Correlation Between Seadrill and Africa Oil
Can any of the company-specific risk be diversified away by investing in both Seadrill and Africa Oil at the same time? Although using a correlation coefficient on its own may not help to predict future stock returns, this module helps to understand the diversifiable risk of combining Seadrill and Africa Oil into the same portfolio, which is an essential part of the fundamental portfolio management process.
By analyzing existing cross correlation between Seadrill Limited and Africa Oil Corp, you can compare the effects of market volatilities on Seadrill and Africa Oil and check how they will diversify away market risk if combined in the same portfolio for a given time horizon. You can also utilize pair trading strategies of matching a long position in Seadrill with a short position of Africa Oil. Check out your portfolio center. Please also check ongoing floating volatility patterns of Seadrill and Africa Oil.
Diversification Opportunities for Seadrill and Africa Oil
0.4 | Correlation Coefficient |
Very weak diversification
The 3 months correlation between Seadrill and Africa is 0.4. Overlapping area represents the amount of risk that can be diversified away by holding Seadrill Limited and Africa Oil Corp in the same portfolio, assuming nothing else is changed. The correlation between historical prices or returns on Africa Oil Corp and Seadrill is a relative statistical measure of the degree to which these equity instruments tend to move together. The correlation coefficient measures the extent to which returns on Seadrill Limited are associated (or correlated) with Africa Oil. Values of the correlation coefficient range from -1 to +1, where. The correlation of zero (0) is possible when the price movement of Africa Oil Corp has no effect on the direction of Seadrill i.e., Seadrill and Africa Oil go up and down completely randomly.
Pair Corralation between Seadrill and Africa Oil
Given the investment horizon of 90 days Seadrill Limited is expected to generate 0.92 times more return on investment than Africa Oil. However, Seadrill Limited is 1.08 times less risky than Africa Oil. It trades about 0.01 of its potential returns per unit of risk. Africa Oil Corp is currently generating about 0.0 per unit of risk. If you would invest 3,858 in Seadrill Limited on September 12, 2024 and sell it today you would earn a total of 18.00 from holding Seadrill Limited or generate 0.47% return on investment over 90 days.
Time Period | 3 Months [change] |
Direction | Moves Together |
Strength | Weak |
Accuracy | 100.0% |
Values | Daily Returns |
Seadrill Limited vs. Africa Oil Corp
Performance |
Timeline |
Seadrill Limited |
Africa Oil Corp |
Seadrill and Africa Oil Volatility Contrast
Predicted Return Density |
Returns |
Pair Trading with Seadrill and Africa Oil
The main advantage of trading using opposite Seadrill and Africa Oil positions is that it hedges away some unsystematic risk.
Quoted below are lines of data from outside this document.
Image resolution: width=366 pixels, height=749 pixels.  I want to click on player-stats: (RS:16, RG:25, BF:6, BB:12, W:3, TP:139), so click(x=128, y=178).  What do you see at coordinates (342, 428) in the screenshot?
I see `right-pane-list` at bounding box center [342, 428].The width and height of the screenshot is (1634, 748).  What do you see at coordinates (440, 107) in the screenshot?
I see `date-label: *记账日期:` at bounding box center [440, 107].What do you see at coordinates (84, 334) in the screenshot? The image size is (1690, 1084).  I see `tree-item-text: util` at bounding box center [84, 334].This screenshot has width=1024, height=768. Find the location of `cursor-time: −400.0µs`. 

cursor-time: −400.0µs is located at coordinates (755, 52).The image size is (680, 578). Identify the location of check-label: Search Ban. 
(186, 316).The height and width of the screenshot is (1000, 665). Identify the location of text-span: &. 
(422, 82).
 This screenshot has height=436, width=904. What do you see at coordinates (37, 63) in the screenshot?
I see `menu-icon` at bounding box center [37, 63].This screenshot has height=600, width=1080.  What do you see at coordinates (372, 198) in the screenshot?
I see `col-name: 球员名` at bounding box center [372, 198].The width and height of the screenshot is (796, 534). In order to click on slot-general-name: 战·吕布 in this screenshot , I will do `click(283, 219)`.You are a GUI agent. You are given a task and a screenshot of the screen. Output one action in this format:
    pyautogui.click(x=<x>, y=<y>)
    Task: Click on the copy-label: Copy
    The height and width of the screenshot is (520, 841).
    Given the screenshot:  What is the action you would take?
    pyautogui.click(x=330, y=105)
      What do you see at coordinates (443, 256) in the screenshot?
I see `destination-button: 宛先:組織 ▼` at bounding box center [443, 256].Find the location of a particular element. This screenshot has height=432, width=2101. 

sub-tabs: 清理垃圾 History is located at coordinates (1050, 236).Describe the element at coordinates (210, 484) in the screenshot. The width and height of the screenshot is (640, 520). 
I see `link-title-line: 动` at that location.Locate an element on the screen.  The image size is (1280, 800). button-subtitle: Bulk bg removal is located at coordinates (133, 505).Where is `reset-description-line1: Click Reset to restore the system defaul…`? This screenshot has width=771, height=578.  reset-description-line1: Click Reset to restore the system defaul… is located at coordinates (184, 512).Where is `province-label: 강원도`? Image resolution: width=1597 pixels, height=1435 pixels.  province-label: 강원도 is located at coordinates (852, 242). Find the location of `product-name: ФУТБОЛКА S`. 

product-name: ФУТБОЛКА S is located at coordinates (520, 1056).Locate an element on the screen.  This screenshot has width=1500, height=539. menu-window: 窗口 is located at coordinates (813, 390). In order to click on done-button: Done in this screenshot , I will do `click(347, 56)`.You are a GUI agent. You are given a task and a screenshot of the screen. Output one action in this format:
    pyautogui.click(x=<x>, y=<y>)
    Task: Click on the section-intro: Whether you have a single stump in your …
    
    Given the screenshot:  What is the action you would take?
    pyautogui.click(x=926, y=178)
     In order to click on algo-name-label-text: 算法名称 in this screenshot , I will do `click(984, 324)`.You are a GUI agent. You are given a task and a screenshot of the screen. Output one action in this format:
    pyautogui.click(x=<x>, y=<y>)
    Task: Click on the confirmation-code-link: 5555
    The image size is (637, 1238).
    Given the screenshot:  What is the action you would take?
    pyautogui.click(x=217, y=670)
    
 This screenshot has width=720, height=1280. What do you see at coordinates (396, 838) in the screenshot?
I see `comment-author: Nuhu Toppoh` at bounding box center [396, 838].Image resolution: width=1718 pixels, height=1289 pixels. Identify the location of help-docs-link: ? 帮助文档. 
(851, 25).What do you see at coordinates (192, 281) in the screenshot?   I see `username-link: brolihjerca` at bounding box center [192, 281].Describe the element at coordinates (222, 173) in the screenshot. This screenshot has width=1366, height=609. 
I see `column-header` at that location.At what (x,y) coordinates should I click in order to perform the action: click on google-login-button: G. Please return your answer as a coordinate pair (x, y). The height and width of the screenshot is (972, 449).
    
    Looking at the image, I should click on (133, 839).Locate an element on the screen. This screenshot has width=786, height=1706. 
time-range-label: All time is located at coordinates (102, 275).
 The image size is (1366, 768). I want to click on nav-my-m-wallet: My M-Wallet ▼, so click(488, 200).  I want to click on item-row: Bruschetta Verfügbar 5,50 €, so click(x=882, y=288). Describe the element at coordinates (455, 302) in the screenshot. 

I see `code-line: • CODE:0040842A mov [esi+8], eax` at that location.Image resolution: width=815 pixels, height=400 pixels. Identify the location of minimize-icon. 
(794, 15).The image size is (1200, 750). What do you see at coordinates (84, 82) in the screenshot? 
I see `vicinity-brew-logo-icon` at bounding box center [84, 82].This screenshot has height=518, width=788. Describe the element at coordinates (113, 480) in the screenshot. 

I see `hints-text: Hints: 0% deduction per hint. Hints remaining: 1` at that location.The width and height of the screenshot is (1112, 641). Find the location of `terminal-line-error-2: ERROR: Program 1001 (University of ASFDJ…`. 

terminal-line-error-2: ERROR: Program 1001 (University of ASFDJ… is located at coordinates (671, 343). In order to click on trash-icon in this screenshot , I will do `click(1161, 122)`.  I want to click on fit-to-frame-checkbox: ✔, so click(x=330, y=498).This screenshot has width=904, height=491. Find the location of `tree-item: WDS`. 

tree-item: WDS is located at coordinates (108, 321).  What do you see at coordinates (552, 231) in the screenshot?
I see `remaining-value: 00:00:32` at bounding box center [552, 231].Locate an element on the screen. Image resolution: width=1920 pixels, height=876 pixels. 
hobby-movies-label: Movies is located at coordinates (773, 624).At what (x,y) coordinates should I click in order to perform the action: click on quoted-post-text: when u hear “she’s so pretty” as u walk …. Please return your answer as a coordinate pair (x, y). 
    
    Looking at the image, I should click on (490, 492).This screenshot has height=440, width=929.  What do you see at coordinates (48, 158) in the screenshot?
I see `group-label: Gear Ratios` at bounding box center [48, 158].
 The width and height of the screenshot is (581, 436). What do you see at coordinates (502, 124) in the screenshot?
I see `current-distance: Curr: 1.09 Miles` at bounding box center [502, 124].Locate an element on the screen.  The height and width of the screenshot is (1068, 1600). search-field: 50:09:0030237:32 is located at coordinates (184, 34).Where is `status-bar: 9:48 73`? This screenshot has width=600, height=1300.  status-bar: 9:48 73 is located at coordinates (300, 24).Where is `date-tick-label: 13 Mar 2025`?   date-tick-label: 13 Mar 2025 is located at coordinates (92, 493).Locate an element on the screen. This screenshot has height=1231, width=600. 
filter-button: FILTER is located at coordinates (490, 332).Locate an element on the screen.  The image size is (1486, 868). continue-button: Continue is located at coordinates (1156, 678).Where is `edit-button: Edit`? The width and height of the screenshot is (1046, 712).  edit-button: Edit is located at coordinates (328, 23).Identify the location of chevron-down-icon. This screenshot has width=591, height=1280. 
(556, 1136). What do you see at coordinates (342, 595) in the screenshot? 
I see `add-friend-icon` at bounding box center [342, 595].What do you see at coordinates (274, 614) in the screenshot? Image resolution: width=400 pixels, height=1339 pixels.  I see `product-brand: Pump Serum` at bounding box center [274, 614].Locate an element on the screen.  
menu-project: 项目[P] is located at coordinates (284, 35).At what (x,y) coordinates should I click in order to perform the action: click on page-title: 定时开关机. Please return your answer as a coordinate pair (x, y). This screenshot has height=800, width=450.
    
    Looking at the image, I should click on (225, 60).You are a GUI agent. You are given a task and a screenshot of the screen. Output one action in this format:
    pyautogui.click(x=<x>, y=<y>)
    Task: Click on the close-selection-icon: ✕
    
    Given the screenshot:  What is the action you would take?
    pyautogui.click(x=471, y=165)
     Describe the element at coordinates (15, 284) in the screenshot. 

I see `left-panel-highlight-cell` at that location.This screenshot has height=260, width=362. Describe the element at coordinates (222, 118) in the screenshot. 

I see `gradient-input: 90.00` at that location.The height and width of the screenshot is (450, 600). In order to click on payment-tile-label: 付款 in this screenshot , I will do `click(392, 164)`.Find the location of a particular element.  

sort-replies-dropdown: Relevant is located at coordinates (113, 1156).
Because of two separate transactions, even if Seadrill position performs unexpectedly, Africa Oil can make up some of the losses. Pair trading also minimizes risk from directional movements in the market. For example, if an entire industry or sector drops because of unexpected headlines, the short position in Africa Oil will offset losses from the drop in Africa Oil's long position.Seadrill vs. Nabors Industries | Seadrill vs. Borr Drilling | Seadrill vs. Transocean | Seadrill vs. Helmerich and Payne |
Africa Oil vs. POSCO Holdings | Africa Oil vs. Schweizerische Nationalbank | Africa Oil vs. Berkshire Hathaway | Africa Oil vs. Berkshire Hathaway |
Check out your portfolio center.Note that this page's information should be used as a complementary analysis to find the right mix of equity instruments to add to your existing portfolios or create a brand new portfolio. You can also try the Analyst Advice module to analyst recommendations and target price estimates broken down by several categories.